Neuer Sänger, neue Dynamik: To A Friend
To A Friend traten als einer der Ersatzakte auf. Die Band, 2025 gegründet und mit einer EP im Gepäck, hatte kürzlich den Verlust ihres Sängers zu verkraften und präsentierte in Neunkirchen überraschend einen neuen Frontmann namens Luklas. Das Trio spielte Stücke der EP sowie mehrere bisher unveröffentlichte Lieder. Musikalisch setzte die Band auf melodischen Hardcore mit Wechseln zwischen cleanem und hartem Gesang; die Reaktion des Publikums war positiv, inklusive Zugaberufen.
- Band: To A Friend (neu mit Sänger Luklas)

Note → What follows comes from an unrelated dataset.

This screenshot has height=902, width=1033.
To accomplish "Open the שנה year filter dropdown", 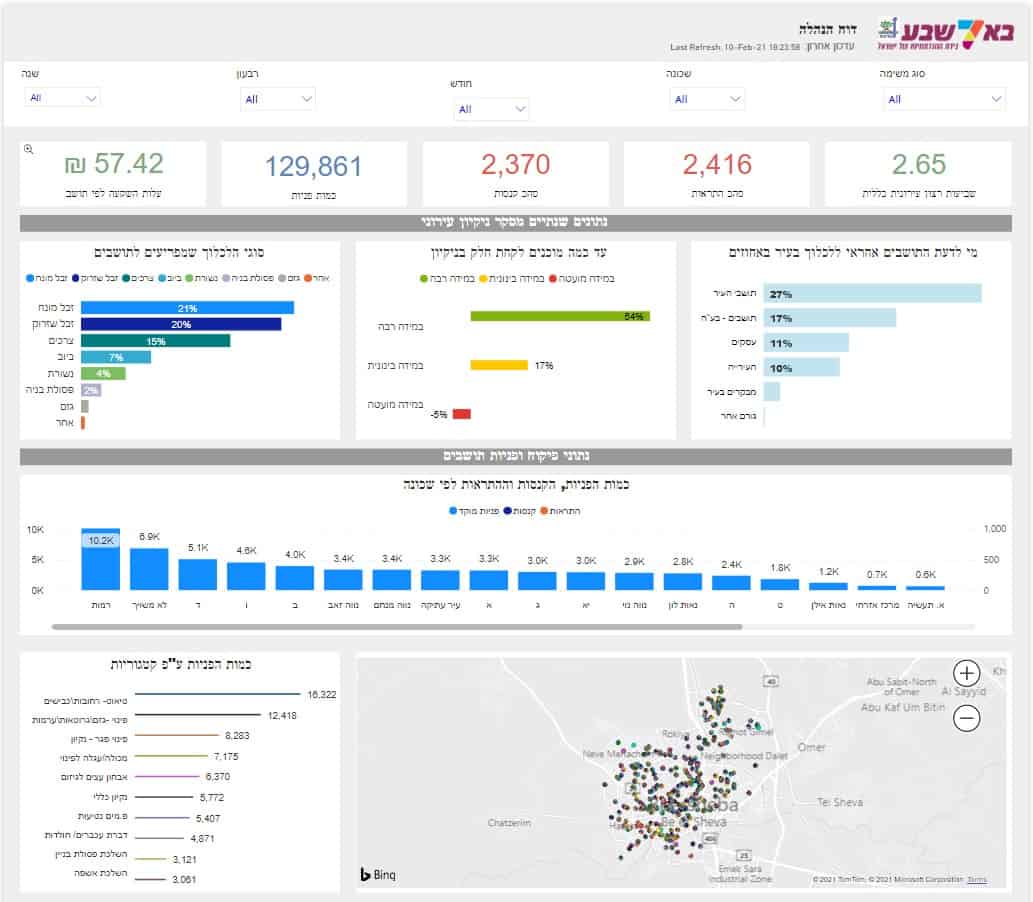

- Stil: Melodischer Hardcore
- Reaktionen: Zahlreiche Zuhörer, Zugaberufe, musikalische Zustimmung
Lokale Szene und politische Spannungen
Der Abend zeigte, wie eng musikalische Veranstaltungen und politische Positionierungen in Teilen der Szene verzahnt sind. Dass eine Band wegen ihrer Positionen nicht mehr spielte und eine andere aus Solidarität nachzog, löste Unruhe aus — und blieb Thema, nachdem die Headliner das Thema im Set aufgriffen. Für Besucherinnen und Besucher in Neunkirchen bedeutete das: neben musikalischem Angebot auch eine Auseinandersetzung mit Inhalten, die über reine Unterhaltung hinausgehen.

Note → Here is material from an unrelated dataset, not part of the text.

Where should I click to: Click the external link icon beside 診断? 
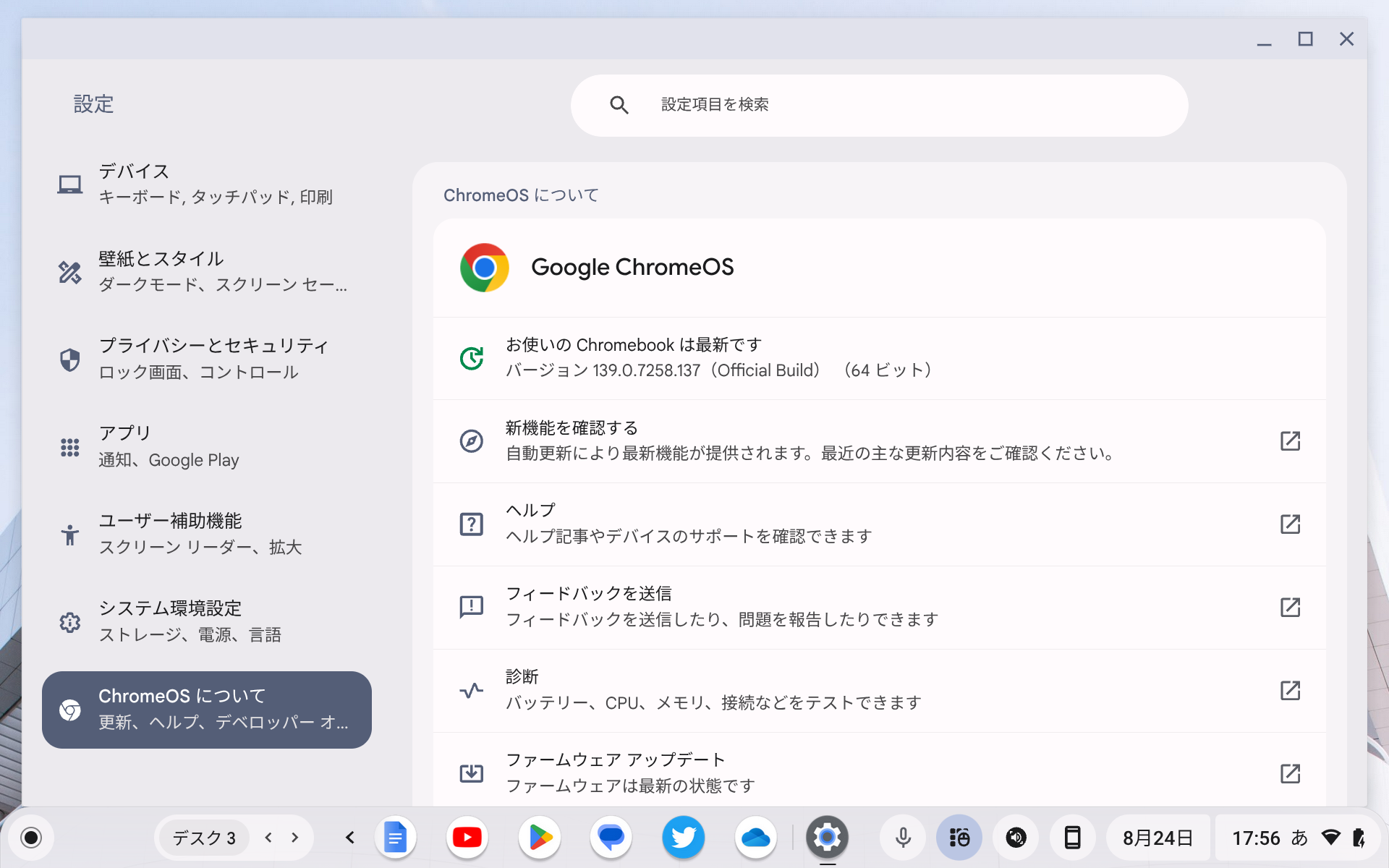(x=1291, y=691)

Ausblick und Bedeutung für die lokale Kultur
Für die lokale Konzertszene in Neunkirchen hat dieser Abend mehrere Effekte: Zum einen bestätigt er die Fähigkeit der Szene, kurzfristig zu reagieren und Ersatz zu organisieren. Zum anderen zeigt er, dass politische Meinungsäußerungen von Bands direkte Folgen für Programme haben können — ein Faktor, den Veranstalterinnen und Veranstalter künftig bei der Planung bedenken müssen. Musikalisch bot der Abend Newcomern wie To A Friend eine Bühne, ihr Potenzial vor einem heimischen Publikum zu demonstrieren; zugleich blieben Diskussionen über Ausladungen und Solidaritätsbekundungen Teil der Nachbetrachtung.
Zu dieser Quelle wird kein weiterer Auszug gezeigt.